- Directions for this task
How many lines of the listing below contain the word "profile"? Reply with that number alone.

BEGIN Data for processing

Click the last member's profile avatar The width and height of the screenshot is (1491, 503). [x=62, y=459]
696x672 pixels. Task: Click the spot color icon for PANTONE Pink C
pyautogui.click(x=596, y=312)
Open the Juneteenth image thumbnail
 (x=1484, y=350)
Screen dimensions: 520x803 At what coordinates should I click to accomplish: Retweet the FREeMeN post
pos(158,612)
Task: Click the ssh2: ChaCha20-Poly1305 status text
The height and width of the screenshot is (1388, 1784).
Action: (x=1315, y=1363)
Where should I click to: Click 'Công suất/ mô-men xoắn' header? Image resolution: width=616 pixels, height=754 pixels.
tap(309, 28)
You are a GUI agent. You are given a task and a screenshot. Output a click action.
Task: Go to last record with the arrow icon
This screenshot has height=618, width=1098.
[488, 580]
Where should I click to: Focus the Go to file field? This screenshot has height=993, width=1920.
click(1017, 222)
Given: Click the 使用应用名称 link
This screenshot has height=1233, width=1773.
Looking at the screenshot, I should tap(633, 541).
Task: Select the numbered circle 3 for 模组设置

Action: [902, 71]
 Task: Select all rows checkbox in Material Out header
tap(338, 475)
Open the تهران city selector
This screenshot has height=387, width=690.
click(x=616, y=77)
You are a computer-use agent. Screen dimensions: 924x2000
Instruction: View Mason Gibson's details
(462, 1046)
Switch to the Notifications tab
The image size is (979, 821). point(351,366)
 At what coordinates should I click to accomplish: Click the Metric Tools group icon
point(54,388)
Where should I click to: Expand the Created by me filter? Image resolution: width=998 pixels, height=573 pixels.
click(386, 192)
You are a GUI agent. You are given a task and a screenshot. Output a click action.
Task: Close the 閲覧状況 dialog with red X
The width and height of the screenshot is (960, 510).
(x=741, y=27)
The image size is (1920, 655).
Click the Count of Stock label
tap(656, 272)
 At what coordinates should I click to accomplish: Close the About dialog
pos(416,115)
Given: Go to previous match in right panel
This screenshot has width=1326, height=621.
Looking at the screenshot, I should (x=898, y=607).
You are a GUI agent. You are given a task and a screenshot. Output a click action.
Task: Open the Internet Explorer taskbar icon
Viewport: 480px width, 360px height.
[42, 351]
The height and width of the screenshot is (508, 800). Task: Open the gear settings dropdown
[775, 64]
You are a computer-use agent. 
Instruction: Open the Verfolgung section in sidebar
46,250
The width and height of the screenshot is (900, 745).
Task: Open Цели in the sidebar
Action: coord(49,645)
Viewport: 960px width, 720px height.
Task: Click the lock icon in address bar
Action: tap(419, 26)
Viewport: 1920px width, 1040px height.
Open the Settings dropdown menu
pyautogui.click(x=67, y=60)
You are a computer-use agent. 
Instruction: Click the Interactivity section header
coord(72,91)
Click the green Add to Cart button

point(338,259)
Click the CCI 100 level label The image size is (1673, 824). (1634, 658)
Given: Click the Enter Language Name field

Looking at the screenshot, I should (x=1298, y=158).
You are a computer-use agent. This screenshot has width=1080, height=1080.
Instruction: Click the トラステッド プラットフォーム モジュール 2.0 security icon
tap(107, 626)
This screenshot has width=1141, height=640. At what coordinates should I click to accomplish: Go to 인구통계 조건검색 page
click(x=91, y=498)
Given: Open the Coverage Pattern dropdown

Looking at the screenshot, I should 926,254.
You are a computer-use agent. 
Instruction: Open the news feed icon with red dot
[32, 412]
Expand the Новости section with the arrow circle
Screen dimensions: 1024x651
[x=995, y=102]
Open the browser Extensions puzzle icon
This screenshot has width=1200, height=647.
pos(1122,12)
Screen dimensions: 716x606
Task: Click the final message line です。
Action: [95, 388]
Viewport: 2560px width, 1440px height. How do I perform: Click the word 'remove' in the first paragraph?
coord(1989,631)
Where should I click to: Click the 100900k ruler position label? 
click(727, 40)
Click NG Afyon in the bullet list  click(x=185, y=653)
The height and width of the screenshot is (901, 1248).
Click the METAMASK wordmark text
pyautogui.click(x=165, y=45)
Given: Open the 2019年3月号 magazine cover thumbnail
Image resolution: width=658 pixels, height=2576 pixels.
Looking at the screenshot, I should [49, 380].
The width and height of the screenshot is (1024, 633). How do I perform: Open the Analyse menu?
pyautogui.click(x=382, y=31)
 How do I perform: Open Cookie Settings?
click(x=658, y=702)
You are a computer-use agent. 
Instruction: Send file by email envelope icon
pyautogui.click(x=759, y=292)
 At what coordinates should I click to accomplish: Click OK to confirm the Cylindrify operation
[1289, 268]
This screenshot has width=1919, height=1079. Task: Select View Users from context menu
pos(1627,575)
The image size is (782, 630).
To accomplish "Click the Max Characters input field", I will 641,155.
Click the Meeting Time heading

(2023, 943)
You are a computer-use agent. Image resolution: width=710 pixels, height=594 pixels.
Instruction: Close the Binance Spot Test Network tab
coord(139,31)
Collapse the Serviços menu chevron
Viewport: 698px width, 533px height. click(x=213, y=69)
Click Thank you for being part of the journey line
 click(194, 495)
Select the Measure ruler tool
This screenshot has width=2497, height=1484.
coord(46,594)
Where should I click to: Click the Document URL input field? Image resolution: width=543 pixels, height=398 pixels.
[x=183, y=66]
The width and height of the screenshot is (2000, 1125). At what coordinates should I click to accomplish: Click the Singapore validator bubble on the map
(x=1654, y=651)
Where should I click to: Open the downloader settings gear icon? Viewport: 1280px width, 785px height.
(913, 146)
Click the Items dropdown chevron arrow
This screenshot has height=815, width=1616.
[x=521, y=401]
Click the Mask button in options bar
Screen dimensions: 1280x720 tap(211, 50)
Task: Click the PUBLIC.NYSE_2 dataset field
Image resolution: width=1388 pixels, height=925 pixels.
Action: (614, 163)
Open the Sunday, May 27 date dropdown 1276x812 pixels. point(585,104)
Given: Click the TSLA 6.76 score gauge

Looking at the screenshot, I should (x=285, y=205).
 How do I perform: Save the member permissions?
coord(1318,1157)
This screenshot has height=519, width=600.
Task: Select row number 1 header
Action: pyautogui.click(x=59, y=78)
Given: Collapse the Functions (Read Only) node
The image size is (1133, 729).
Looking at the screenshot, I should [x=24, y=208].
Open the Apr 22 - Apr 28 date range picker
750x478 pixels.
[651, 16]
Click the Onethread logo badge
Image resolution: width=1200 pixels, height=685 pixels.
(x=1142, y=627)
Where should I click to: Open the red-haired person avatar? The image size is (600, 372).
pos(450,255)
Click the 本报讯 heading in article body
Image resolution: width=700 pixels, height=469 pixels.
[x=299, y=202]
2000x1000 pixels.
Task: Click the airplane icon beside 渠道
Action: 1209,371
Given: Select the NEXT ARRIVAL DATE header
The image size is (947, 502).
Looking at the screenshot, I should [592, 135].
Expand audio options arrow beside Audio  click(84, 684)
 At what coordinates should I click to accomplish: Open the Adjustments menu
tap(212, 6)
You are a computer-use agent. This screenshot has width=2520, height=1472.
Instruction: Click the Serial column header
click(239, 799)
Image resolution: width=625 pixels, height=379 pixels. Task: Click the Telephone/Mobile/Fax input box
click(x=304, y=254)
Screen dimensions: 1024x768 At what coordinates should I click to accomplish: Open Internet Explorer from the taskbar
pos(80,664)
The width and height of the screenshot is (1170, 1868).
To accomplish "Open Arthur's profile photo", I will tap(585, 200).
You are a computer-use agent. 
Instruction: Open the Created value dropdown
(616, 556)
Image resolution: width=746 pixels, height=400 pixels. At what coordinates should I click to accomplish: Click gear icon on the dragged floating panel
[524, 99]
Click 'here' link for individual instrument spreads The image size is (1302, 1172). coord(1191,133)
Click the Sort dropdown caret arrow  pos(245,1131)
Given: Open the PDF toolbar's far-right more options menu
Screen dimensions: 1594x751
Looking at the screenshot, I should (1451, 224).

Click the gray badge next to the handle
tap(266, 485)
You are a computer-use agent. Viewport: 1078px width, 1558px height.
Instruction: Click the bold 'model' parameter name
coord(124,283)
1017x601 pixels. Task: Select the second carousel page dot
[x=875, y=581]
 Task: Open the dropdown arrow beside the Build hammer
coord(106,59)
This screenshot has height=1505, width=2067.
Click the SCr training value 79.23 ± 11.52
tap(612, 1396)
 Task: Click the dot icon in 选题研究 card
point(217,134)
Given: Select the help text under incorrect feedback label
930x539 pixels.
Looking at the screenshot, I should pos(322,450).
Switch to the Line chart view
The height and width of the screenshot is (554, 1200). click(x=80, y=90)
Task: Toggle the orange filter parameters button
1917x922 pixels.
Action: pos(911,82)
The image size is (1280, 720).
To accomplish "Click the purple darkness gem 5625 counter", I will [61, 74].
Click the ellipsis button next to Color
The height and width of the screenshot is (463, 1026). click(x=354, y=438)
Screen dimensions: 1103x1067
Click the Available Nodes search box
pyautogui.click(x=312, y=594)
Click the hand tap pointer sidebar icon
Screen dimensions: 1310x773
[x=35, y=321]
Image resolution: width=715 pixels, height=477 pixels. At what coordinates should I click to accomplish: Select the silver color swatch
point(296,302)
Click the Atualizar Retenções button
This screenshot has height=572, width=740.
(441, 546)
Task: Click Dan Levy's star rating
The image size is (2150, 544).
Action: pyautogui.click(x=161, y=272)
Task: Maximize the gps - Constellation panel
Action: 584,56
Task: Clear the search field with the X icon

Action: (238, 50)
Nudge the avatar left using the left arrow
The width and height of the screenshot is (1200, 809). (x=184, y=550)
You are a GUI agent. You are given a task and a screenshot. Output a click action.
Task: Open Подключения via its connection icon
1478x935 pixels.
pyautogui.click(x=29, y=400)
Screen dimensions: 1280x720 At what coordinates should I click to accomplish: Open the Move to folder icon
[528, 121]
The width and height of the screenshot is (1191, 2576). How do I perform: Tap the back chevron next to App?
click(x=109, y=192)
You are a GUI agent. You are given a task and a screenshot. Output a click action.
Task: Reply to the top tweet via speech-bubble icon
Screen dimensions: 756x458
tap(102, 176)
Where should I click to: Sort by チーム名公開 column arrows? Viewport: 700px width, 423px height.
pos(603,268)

END Data for processing

- Answer space
2